Su perseguidor no tendría más remedio que renunciar a cruzar, porque el tráfico de la autopista volvía a ser fluido en ambos sentidos.
Harry vio una bocacalle y se adentró por allí. Redujo un poco, miró hacia atrás y vio que uno de los tractores había volcado.
Oía varias sirenas a lo lejos. Se metió por una calle secundaria y se adentró hasta la mitad de una rampa de acceso a una casa. No se veía luz en el interior.
Las sirenas aullaban cada vez más cerca. Bajó sigilosamente del coche, temeroso de que de un momento a otro se encendiesen todas las luces de la casa y de que un perro guardián se abalanzase sobre él. Miró en derredor. No tenía ni idea de dónde estaba, salvo que la fachada de la casa daba al río y la parte de atrás al oeste, a un bosquecillo. Con un poco de suerte podría ocultarse entre los árboles y darse un respiro para ver qué hacía.
Harry abrió el maletín y se llenó los bolsillos con lo que calculó que podían ser alrededor de 7.000 dólares. Llevaba unos elegantes zapatos, que podrían ser muy adecuados para impresionar a los empleados del banco, pero muy poco para huir de la policía.
Cogió la llave del maletero y fue a abrirlo. Sintió el impulso de dejarlo correr… y correr. Temblaba al pensar qué nueva pesadilla le tendría reservada Perchek. Ya se enteraría después, por las noticias, del contenido del maletero.
Oyó una sirena muy cerca y vio un coche patrulla lanzado a toda velocidad calle abajo. Harry se ocultó entre las sombras. El círculo se estrechaba.
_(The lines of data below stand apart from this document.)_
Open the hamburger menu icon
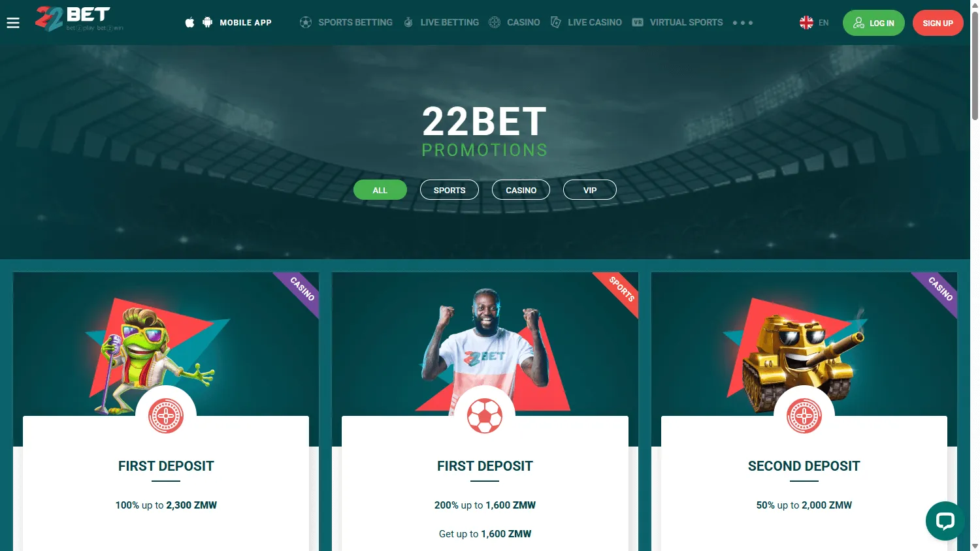Viewport: 980px width, 551px height. pyautogui.click(x=13, y=23)
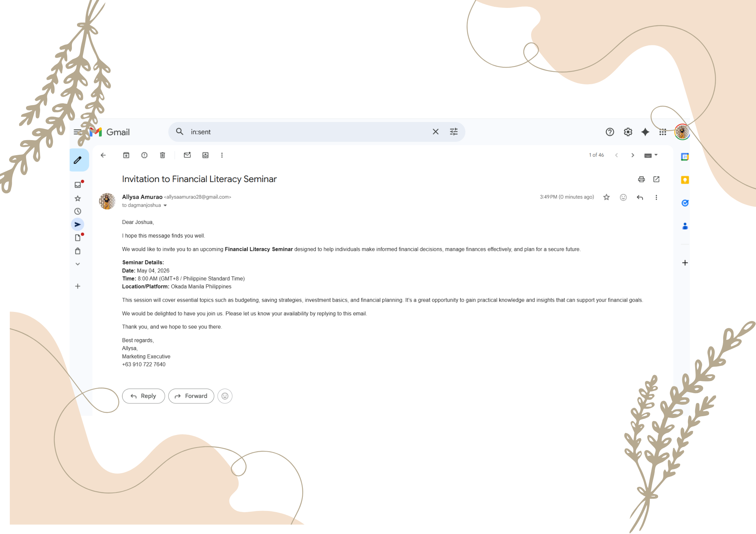This screenshot has width=756, height=534.
Task: Open Google Calendar in the side panel
Action: point(685,157)
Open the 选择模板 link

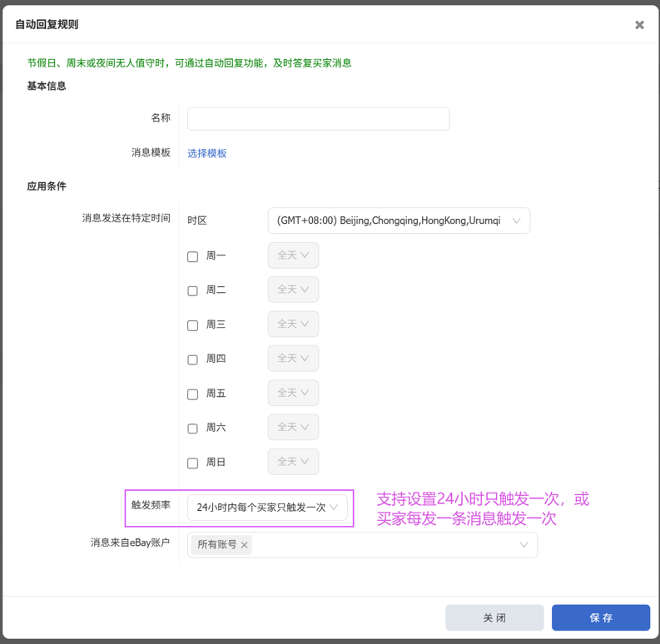point(207,153)

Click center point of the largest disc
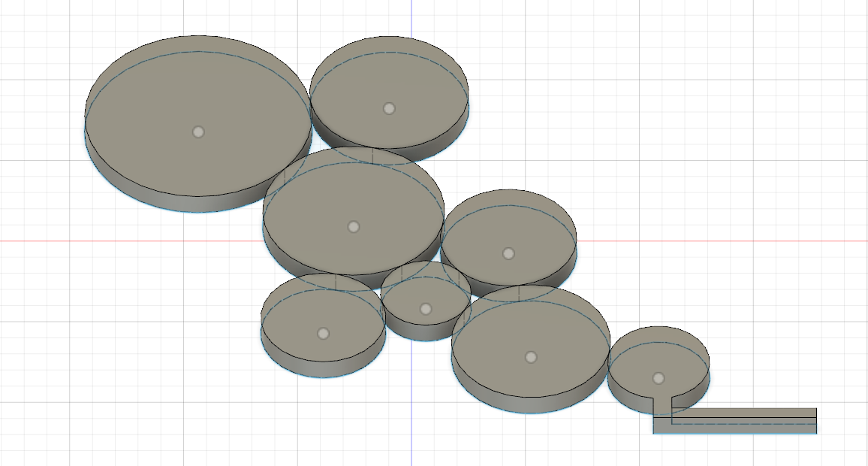(x=198, y=132)
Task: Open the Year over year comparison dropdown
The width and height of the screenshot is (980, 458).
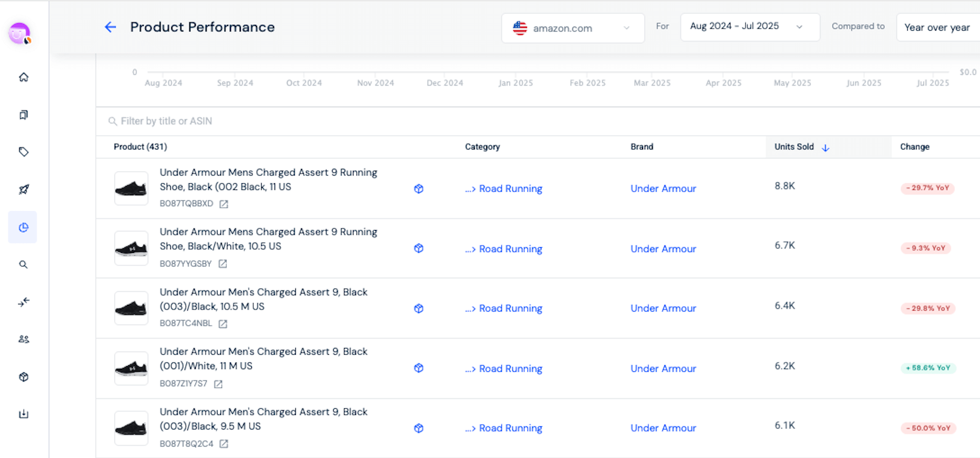Action: point(937,28)
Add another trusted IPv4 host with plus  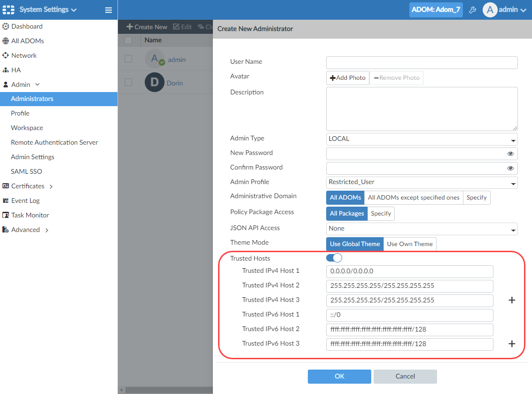pos(512,301)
Disponía de muy poco tiempo. Introdujo la llave en la cerradura del maletero, vaciló un poco en el último momento, pero al fin abrió. Un nauseabundo hedor le dio en la cara como un bofetón. El cuerpo de Caspar Sidonis estaba allí, desmadejado. Su rostro estaba blanco como la cera, y en ambas sienes tenía costras que correspondían a los orificios de entrada y salida de una bala.
Con el estómago revuelto, Harry titubeó. ¿Qué iba a hacer ahora? Tragó saliva y cerró lentamente el maletero.
– Pobre hombre -musitó Harry, que en aquel mismo momento vio acercarse un segundo coche patrulla.
Iba muy despacio, sin la sirena y con las luces apagadas.
Dos agentes inspeccionaban con las linternas las casas y accesos de ambos lados de la calle.
Harry volvió a ocultarse entre las sombras. De un momento a otro enfocarían hacia donde él estaba. Miró el maletero, echó a correr hacia el fondo del patio y saltó una valla de tela metálica que separaba la casa del bosquecillo colindante.
En cuanto dio con los pies en tierra, sintió un dolor en el pecho que lo dejó sin aliento. Partía del esternón y le llegaba a la mandíbula y las sienes. Tropezó y cayó sobre un empapado rodal cubierto de musgo. Se puso perdido, no sólo a causa del agua sino de su intensa sudoración.
El aullido de las sirenas le llegaba ahora desde todas las direcciones. Se adentró a gatas en el bosque y no se enderezó hasta que llegó junto a un árbol de grueso tronco. Se ocultó detrás. El dolor empezó a remitir. Respiró hondo para dominar sus náuseas y tranquilizarse.
No debía descartar entregarse. No era imposible que algunos creyesen que le habían preparado una trampa. Mel Wetstone ya había hecho más de un milagro con él. Quizá pudiera librarlo también de aquello.
Pero no. La idea de que lo detuviesen y lo encarcelasen, pensar en cómo se cebaría en él el inspector Albert Dickinson, se le hacía insoportable.